**EXERCISE REQUIREMENTS:** Your job is to write out each record exactly, leaving none out.

**ENTRIES PROVIDED:**
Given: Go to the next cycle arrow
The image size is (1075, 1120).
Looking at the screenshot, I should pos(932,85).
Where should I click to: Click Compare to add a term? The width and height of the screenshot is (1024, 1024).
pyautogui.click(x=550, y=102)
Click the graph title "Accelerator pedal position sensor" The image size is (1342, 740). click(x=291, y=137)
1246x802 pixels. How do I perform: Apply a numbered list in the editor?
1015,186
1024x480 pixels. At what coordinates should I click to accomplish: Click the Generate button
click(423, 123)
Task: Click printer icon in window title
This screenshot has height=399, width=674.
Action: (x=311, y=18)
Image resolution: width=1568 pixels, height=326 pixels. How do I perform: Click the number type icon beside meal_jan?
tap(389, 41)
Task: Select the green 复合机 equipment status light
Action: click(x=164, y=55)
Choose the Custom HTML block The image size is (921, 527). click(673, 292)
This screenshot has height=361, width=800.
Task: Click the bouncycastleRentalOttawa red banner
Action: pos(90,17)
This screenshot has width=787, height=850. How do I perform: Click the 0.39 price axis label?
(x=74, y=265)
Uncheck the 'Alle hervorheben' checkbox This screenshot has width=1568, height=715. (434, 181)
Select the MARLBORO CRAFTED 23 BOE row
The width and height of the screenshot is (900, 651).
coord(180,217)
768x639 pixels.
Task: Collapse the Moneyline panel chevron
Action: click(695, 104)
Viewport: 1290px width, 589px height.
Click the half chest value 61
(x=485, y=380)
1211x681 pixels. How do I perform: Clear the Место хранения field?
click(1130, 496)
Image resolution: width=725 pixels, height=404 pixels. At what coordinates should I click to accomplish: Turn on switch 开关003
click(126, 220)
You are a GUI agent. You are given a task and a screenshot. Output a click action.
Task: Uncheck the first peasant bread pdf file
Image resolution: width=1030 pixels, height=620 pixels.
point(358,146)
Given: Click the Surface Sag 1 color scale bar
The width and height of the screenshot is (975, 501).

**ANSWER TO THIS EXERCISE:**
Given: Go to the next cycle arrow
The image size is (1075, 1120).
Looking at the screenshot, I should pos(932,85).
Where should I click to: Click Compare to add a term? The width and height of the screenshot is (1024, 1024).
pyautogui.click(x=550, y=102)
Click the graph title "Accelerator pedal position sensor" The image size is (1342, 740). click(x=291, y=137)
1246x802 pixels. How do I perform: Apply a numbered list in the editor?
1015,186
1024x480 pixels. At what coordinates should I click to accomplish: Click the Generate button
click(423, 123)
Task: Click printer icon in window title
This screenshot has height=399, width=674.
Action: (x=311, y=18)
Image resolution: width=1568 pixels, height=326 pixels. How do I perform: Click the number type icon beside meal_jan?
tap(389, 41)
Task: Select the green 复合机 equipment status light
Action: click(x=164, y=55)
Choose the Custom HTML block The image size is (921, 527). click(673, 292)
This screenshot has height=361, width=800.
Task: Click the bouncycastleRentalOttawa red banner
Action: pos(90,17)
This screenshot has width=787, height=850. How do I perform: Click the 0.39 price axis label?
(x=74, y=265)
Uncheck the 'Alle hervorheben' checkbox This screenshot has width=1568, height=715. (434, 181)
Select the MARLBORO CRAFTED 23 BOE row
The width and height of the screenshot is (900, 651).
coord(180,217)
768x639 pixels.
Task: Collapse the Moneyline panel chevron
Action: click(695, 104)
Viewport: 1290px width, 589px height.
Click the half chest value 61
(x=485, y=380)
1211x681 pixels. How do I perform: Clear the Место хранения field?
click(1130, 496)
Image resolution: width=725 pixels, height=404 pixels. At what coordinates should I click to accomplish: Turn on switch 开关003
click(126, 220)
You are a GUI agent. You are given a task and a screenshot. Output a click action.
Task: Uncheck the first peasant bread pdf file
Image resolution: width=1030 pixels, height=620 pixels.
point(358,146)
Given: Click the Surface Sag 1 color scale bar
The width and height of the screenshot is (975, 501).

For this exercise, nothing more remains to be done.